> _DIRECTIVE_: Copy the listing below line for line, leaving out the pictures.

★ ★ ★

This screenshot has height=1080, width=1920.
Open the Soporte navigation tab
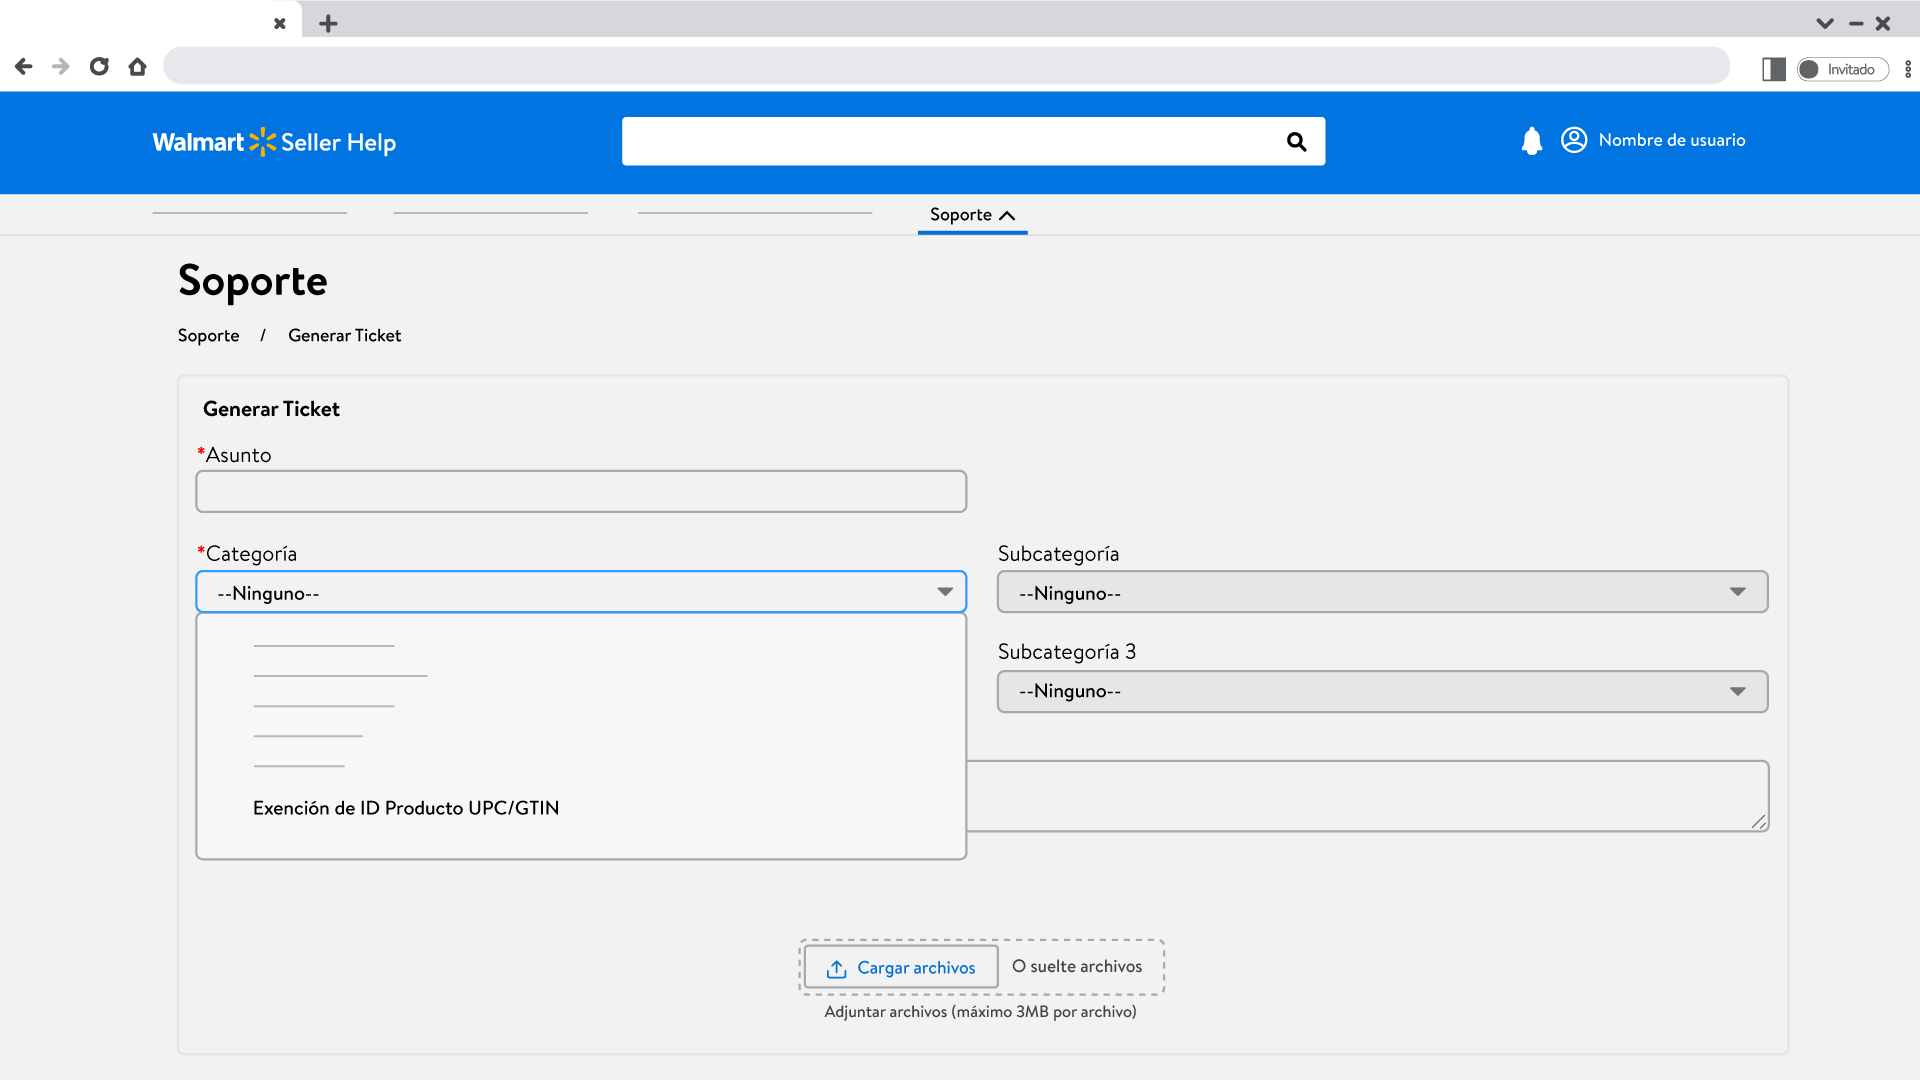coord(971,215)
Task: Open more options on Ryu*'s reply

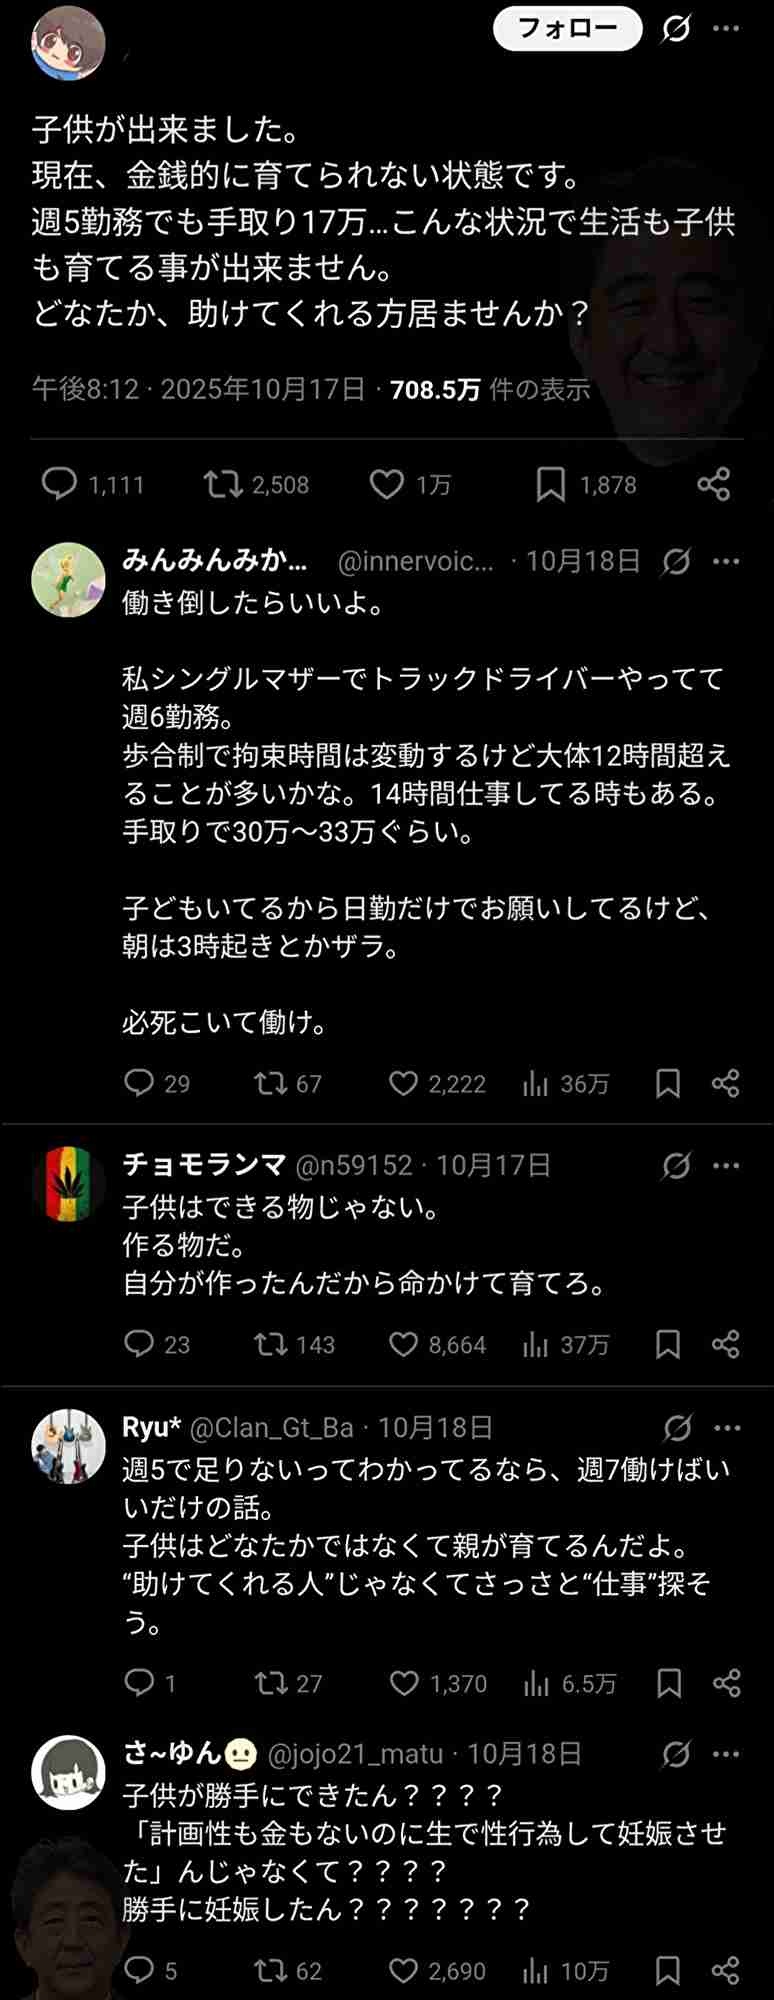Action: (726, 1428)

★ ★ ★

> _EXERCISE RESPONSE_:
This screenshot has height=1080, width=1920.
Open the Soporte navigation tab
coord(971,215)
Task: Open more options on Ryu*'s reply

Action: (726, 1428)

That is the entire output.